У мостика через Вилейку я увидел группу людей вокруг танка. Танкист, молодой парень со светлыми, как лен, волосами и светлыми глазами, что-то рассказывал, а публика весело смеялась. Я шел мимо и помедлил на мостике, повернувшись лицом к танку: может быть, подойти и попробовать посмеяться вместе с ними, порадоваться вместе с этими парнями и девушками?
Но я не подошел. Вместо этого я зашел в Бернардинский сад и сел на скамейку. Ветер срывал с деревьев охапки листьев, но кроны все еще оставались густыми, и стволы казались охваченными пламенем.
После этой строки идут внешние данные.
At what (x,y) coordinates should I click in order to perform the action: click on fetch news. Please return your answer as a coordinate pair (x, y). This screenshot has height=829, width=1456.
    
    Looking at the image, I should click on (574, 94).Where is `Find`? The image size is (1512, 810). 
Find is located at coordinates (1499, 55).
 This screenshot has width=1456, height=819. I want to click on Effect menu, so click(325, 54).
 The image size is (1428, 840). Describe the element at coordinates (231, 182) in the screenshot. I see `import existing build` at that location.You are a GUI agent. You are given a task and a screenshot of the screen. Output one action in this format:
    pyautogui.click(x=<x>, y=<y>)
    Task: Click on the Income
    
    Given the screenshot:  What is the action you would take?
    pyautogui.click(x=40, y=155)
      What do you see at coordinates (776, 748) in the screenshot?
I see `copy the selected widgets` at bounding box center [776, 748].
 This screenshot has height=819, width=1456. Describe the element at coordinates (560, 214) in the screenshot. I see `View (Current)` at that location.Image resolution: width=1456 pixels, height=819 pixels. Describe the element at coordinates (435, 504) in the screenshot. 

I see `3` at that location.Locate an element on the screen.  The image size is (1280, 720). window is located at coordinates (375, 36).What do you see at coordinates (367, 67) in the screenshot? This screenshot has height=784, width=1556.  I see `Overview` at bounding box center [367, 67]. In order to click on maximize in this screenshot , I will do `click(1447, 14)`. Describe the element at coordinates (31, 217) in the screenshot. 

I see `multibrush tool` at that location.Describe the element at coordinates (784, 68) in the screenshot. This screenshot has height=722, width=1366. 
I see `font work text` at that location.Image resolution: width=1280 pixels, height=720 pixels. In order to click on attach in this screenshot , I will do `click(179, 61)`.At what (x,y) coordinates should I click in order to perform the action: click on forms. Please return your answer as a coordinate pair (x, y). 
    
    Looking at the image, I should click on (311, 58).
Когда ветер на время стих, ветви все равно дрожали и стонали, как больной после тяжелой лихорадочной ночи. Я припомнил строки Юлиуша Словацкого
[161]: «Мне тоскливо, Боже!». Польши больше не было. Прежде, в маминой каморке за кузницей, я мог быть тем, кем хотел. Теперь мне не дадут быть одному в моей комнате. Теперь нельзя тосковать.В глубине аллеи на скамейке сидел человек, повернув ко мне лицо, и по тому, как была вытянута в мою сторону его шея, я понял, что ему любопытно, кто я такой. Наверное, пьяный, который ищет собеседника, подумал я и нетерпеливо отвернулся. Но вдруг я снова повернул к нему голову, посмотрел на него и понял, что он похож на Залмана Пресса, торговца чулками, который когда-то долго сидел тут со мной, рассказывая о любви к своей светловолосой, в конце концов повесившейся квартиросъемщице.